Tranquilizer wars, big booming clitoral orgasms, earth-shaking vaginal orgasms!

Plus: Skeeter Davis!!

"edited" by AL SOUTH
sub-edited by ROGER ARGENT

M I'd like to suggest that Mirror Noisemaker Woody Whelan downplay any connections to Primitive Air Raid on his upcoming local band compilation Space Age Air Raid. Or else explain why no attempt was made to contact the only band on the original record that is still in existence, the American Devices. He's apparently been working on this for years and the Devices are not hard to find. Former Nils members making an appearance give it the flavour of an update so what is with the omission? By the way, the Devices are looking for a venue for their 20th anniversary show and they've already ruled out my living room. Any suggestions? [BLEEP!]

M First of all I would just like to say that ska night at Bar St-Laurent is on Wednesdays--not Tuesdays--and secondly that people should just be thankful that Montreal even has a ska night to begin with. I'd also like to remind those people who seem to think that the ska scene is the sole domain of 14-year-old rude boys, that it was skinheads who embraced and popularized ska back in the late '60s and early '70s. The ska night here was started by a skin for everyone to come out and enjoy--not just rudies. As a skin I wouldn't be seen dead at Stomp All-Stars. I find the idea of paying $5 to see a bunch of talentless rich kids singing about being working class an insult. Thank you. [BLEEP!]

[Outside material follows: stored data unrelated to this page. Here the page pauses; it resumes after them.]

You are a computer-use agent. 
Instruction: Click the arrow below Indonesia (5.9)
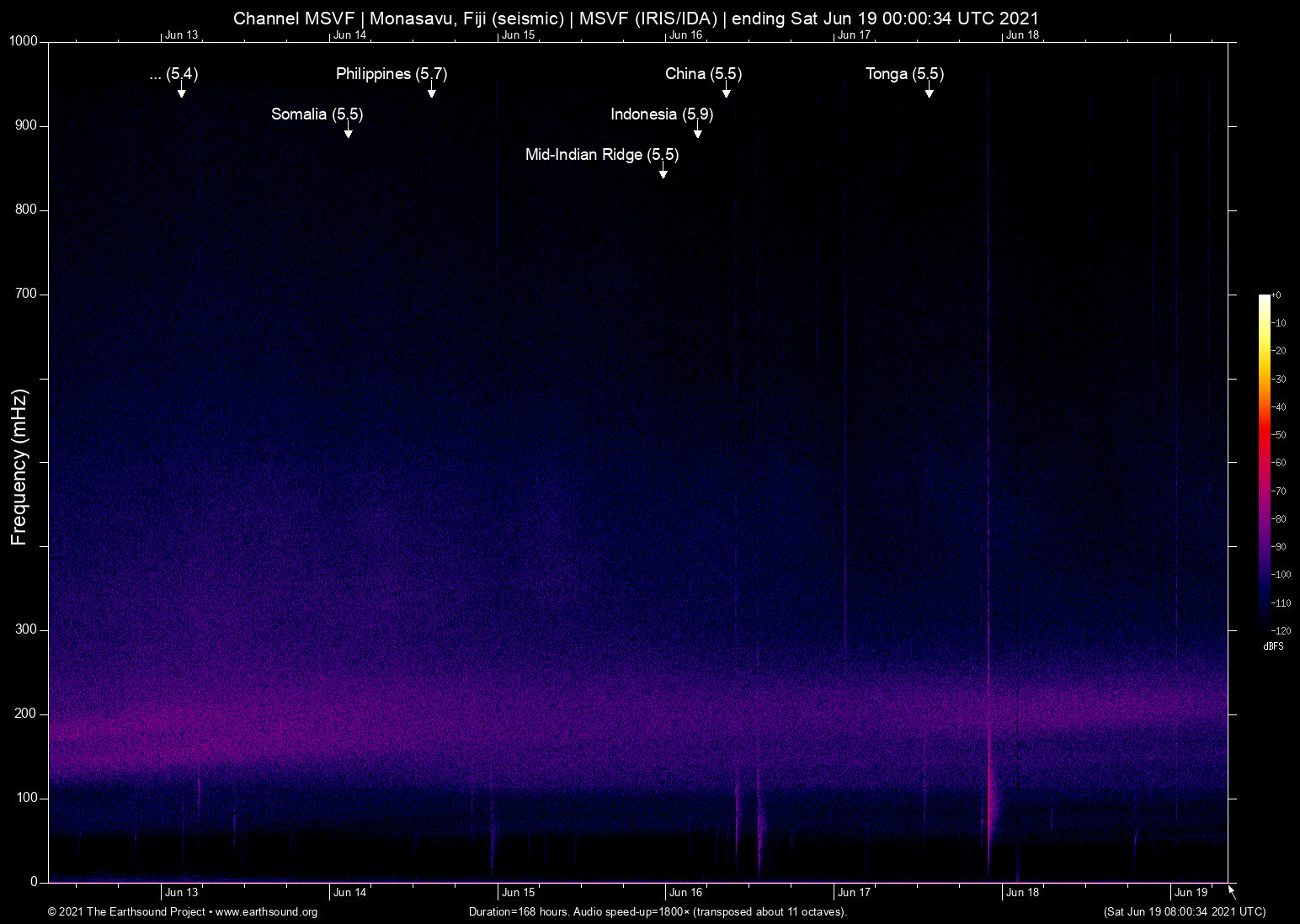tap(697, 132)
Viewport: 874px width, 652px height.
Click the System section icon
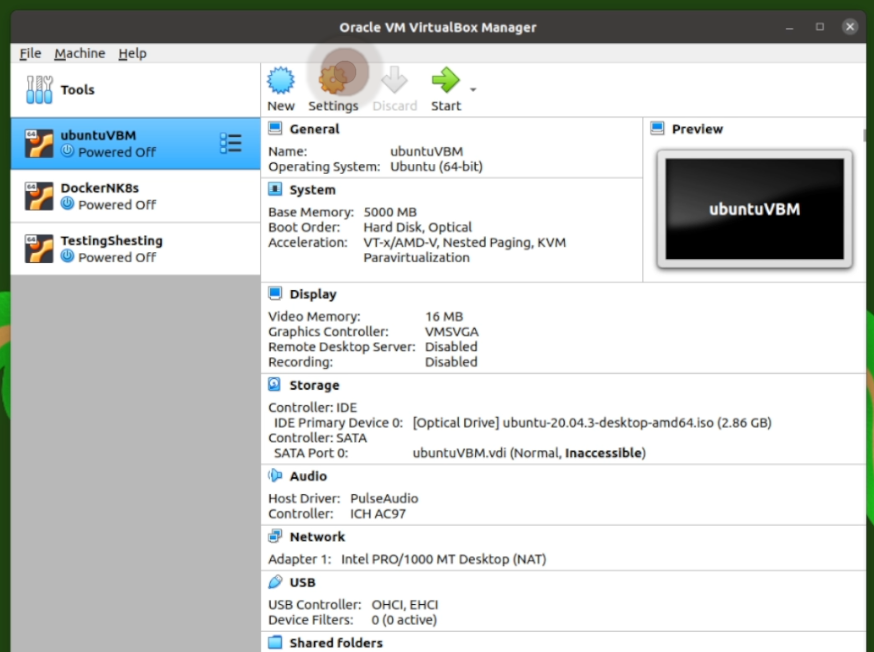click(274, 189)
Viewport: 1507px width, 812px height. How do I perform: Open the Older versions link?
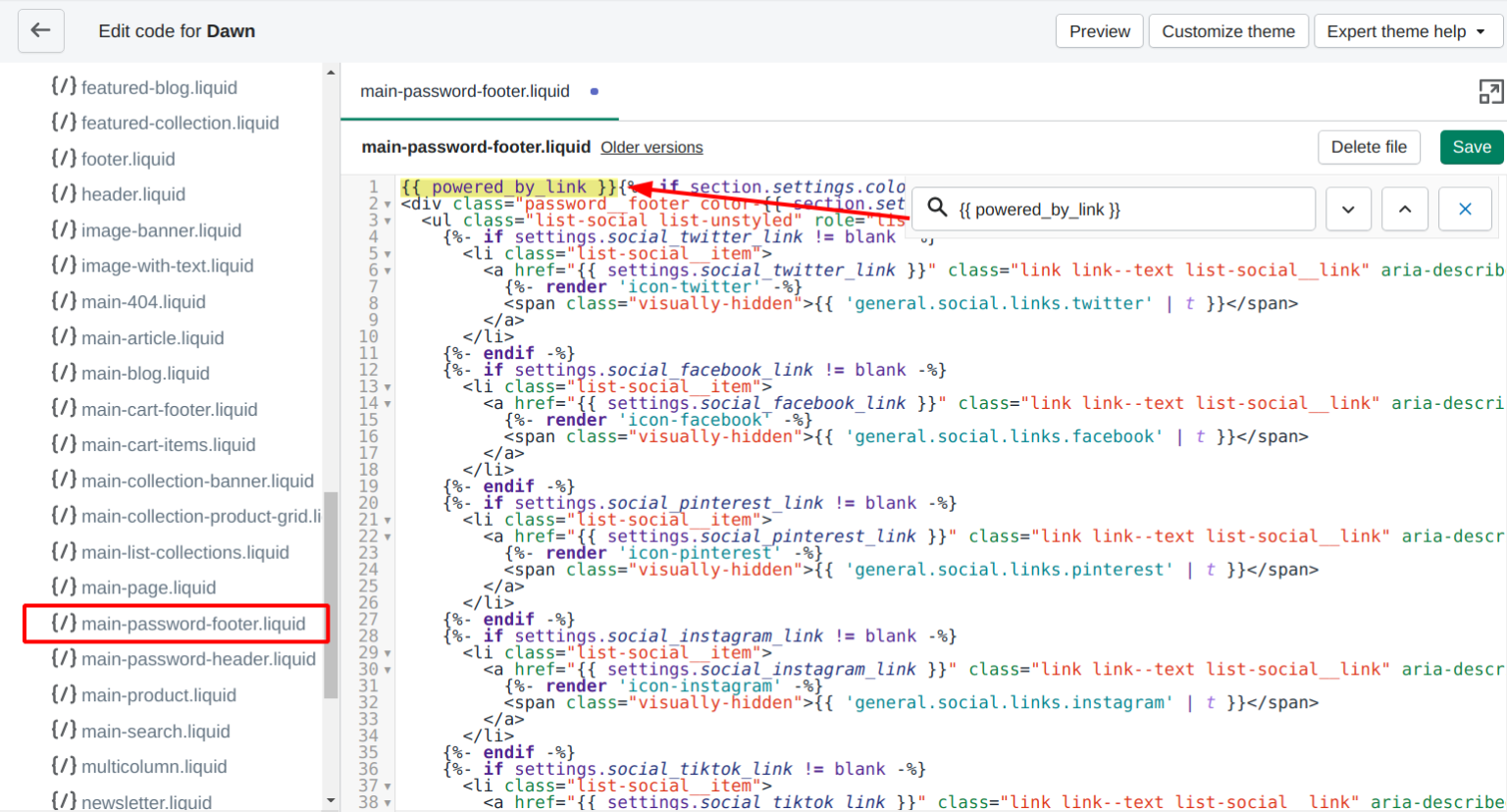[651, 147]
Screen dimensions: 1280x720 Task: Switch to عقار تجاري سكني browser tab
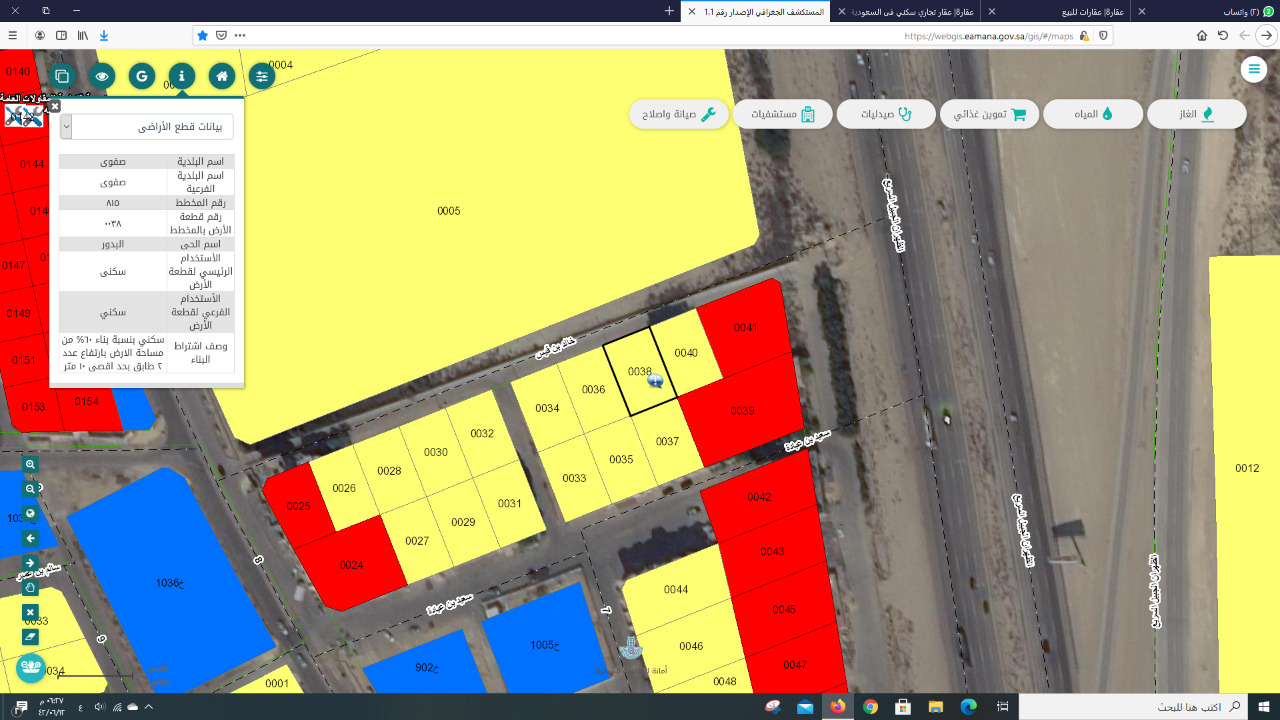point(910,11)
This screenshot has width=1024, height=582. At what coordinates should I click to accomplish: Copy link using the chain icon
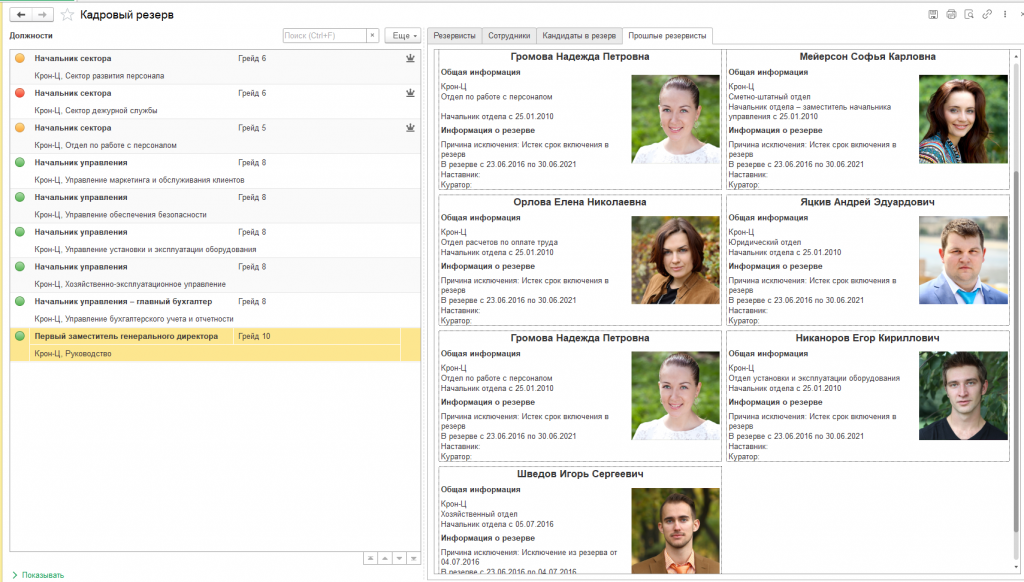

F Okay, what is going on with Oldies 990? I mean, do these guys ever change their playlist? I love fucking oldies but come on, there are only so many times I can listen to Ian Thomas' "Painted Ladies" before I want to scream. I've been listening to Oldies 990 since it came on the air and I don't think they've changed their playlist once in all of that time. It's incredible! Shit, all I've got in my car is an AM radio and I've gotten so sick of hearing the same Skeeter Davis and Guess Who and Herman's Hermits songs that I'm being forced to tune in to that idiot Trudi Mason on CJAD. Hasn't anyone ever heard of the Haunted over there on Greene Ave? For the love of God, change the playlist around a little bit. Please! [BLEEP!]

M Hey, hey, this goes out to all those girls that want a breast man. I love breasts! Just not the hairy ones. So make sure you wax it or something. All right, bye babies. [BLEEP!]

F About all this breast talk: I really don't understand what the whole argument is about. Special attention towards breasts, what is that? Why not talk about something that is actually pleasing to a woman--both mentally and physically. Yes darlings, it's the clitoris. Now there's the BIG BOOM. Sure, I like getting my nipples licked. Sure, it's erotic but I don't think it's as worth wasting space on our precious Rant Line as the clitoris is. Now that's where it's at. Well, my boyfriend is waiting to suck me dry. I'll see you in the morning. Ta ta for now. [BLEEP!]

M Ativan, my ass. Serax is the way to go. Serax don't lie. Serax is truth. [BLEEP!]

M What a fuckin' turd that guy is who is so thrilled about his Ativans. I've been taking tranqs for over two decades and I can tell you that the best buzz is without a doubt Valium and Scotch. Ativan, get real dude. [BLEEP!]

F Yeah, I guess Ativan is okay--if you take enough of them. But for a really sexy tranquilizer you got to try Quaaludes. A couple of these babies and I'm ready to fuck almost anything that moves. Quaaludes rule, man. [BLEEP!]

F This is to the girl who was complaining about not being able to have an orgasm when she's getting MOWED by a guy. Girls like you can really piss me off, you know? It's like the whole fucking thing is about your stupid orgasms. What do I care if you get off or not? That's your business, not mine. Sure, I'm happy if you get an orgasm but that's your responsibility and I don't want you to make me feel guilty for shooting my load after I've been plowing your STINK HOLE for a half an hour and you don't even come. Don't blame us guys just because you're frigid. [BLEEP!]

F Maybe that little female who never comes when she is with a guy should forget about guys altogether and spend a night with me and my girlfriend. We'll make you come, sweetie--from deep inside--and you won't be wasting any more time worrying about men for a while. That's a promise, kitten. We'll give you an earth-shaking vaginal orgasm like you've never dreamed possible. Get back to us on the Rant Line. Sleep tight. [BLEEP!]